"""
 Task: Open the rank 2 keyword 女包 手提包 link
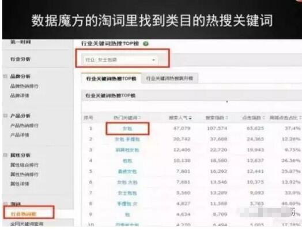[x=127, y=139]
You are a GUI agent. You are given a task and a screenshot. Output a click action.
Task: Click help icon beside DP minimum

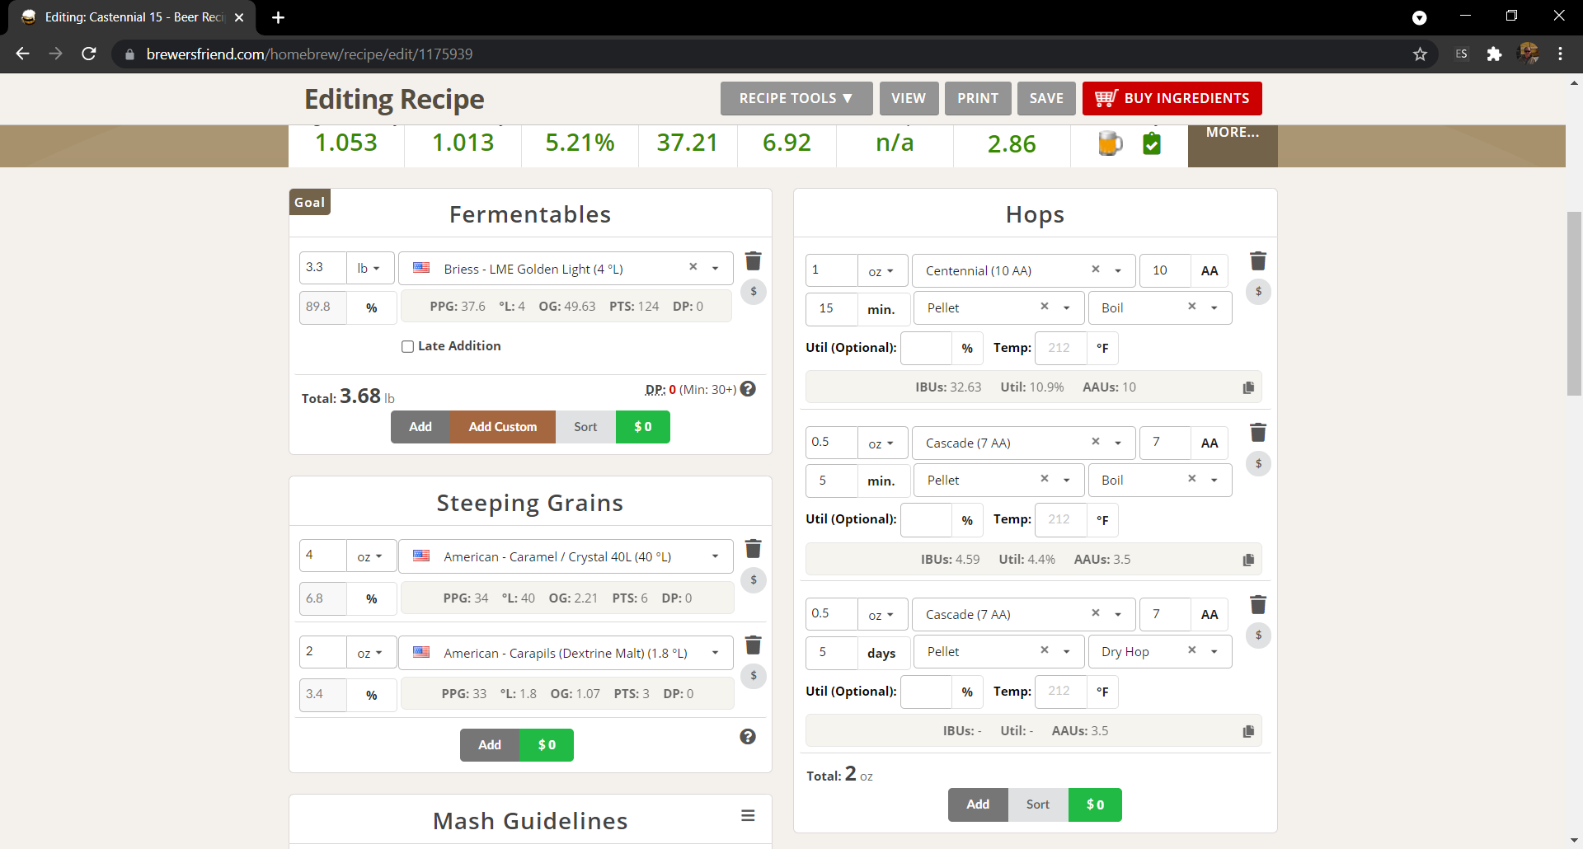click(x=748, y=389)
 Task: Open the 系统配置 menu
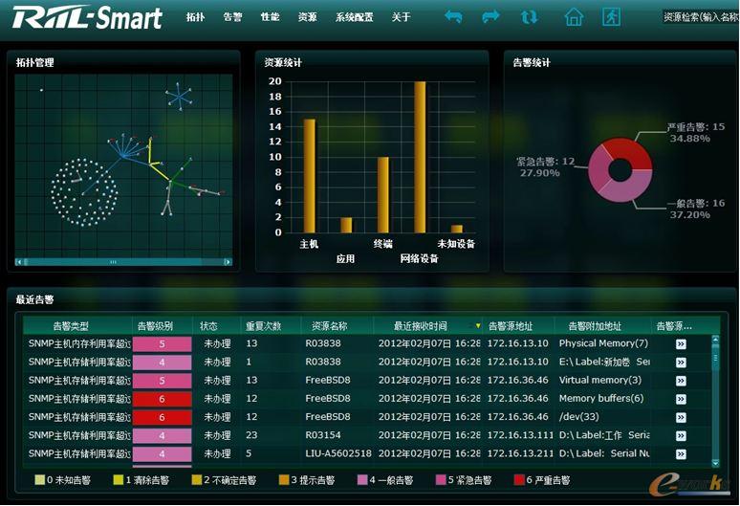click(x=354, y=17)
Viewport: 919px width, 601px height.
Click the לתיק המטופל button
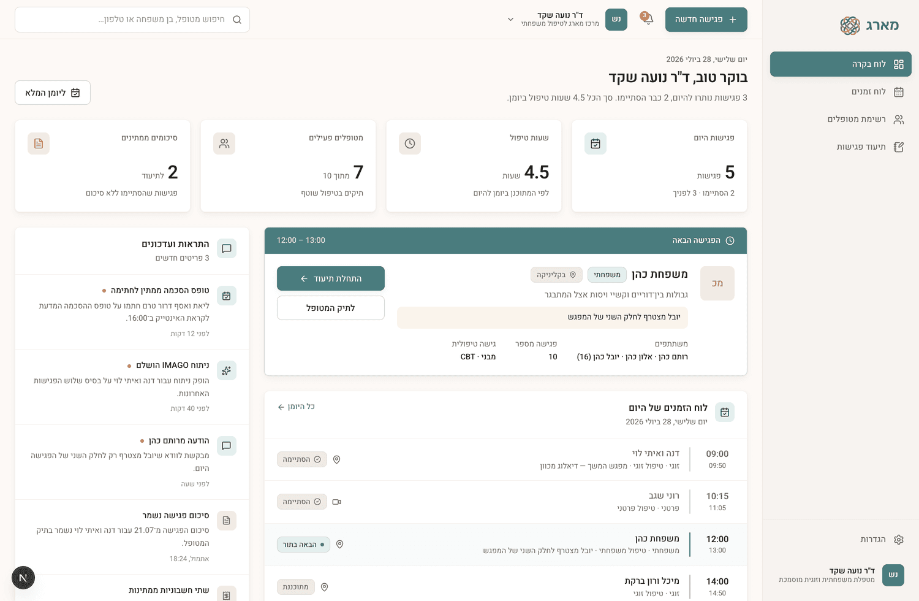[x=331, y=308]
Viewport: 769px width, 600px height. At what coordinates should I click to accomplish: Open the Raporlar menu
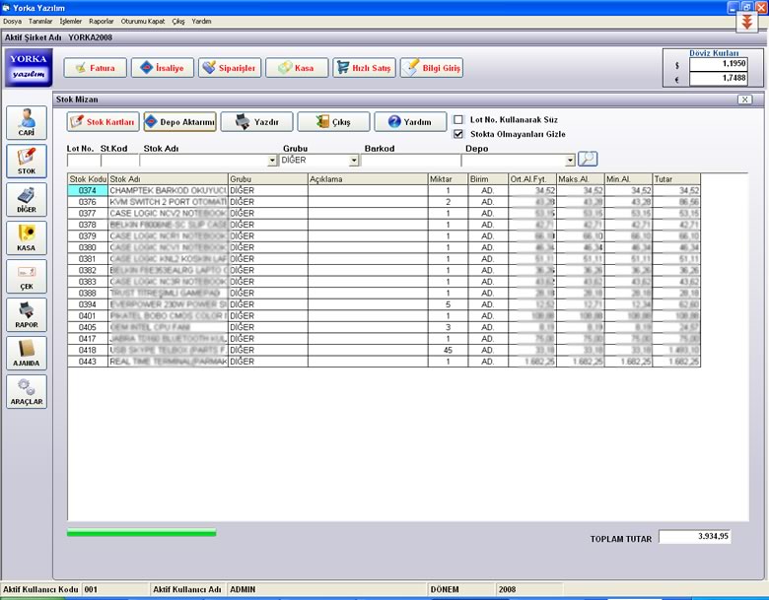point(101,21)
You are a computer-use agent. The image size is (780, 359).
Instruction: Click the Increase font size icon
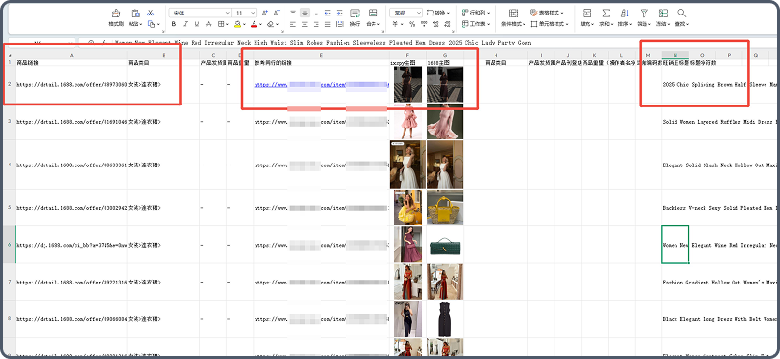(264, 13)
"""
What needs to be done: Every line of the records above should be reproduced exactly, with no pictures included.

Written reply:
 Task: Open the rank 2 keyword 女包 手提包 link
[x=127, y=139]
You are a GUI agent. You are given a task and a screenshot. Output a click action.
Task: Click help icon beside DP minimum

click(x=748, y=389)
 Task: Open the 系统配置 menu
click(x=354, y=17)
Viewport: 919px width, 601px height.
Click the לתיק המטופל button
[x=331, y=308]
Viewport: 769px width, 600px height. At what coordinates should I click to accomplish: Open the Raporlar menu
point(101,21)
You are a computer-use agent. The image size is (780, 359).
Instruction: Click the Increase font size icon
(264, 13)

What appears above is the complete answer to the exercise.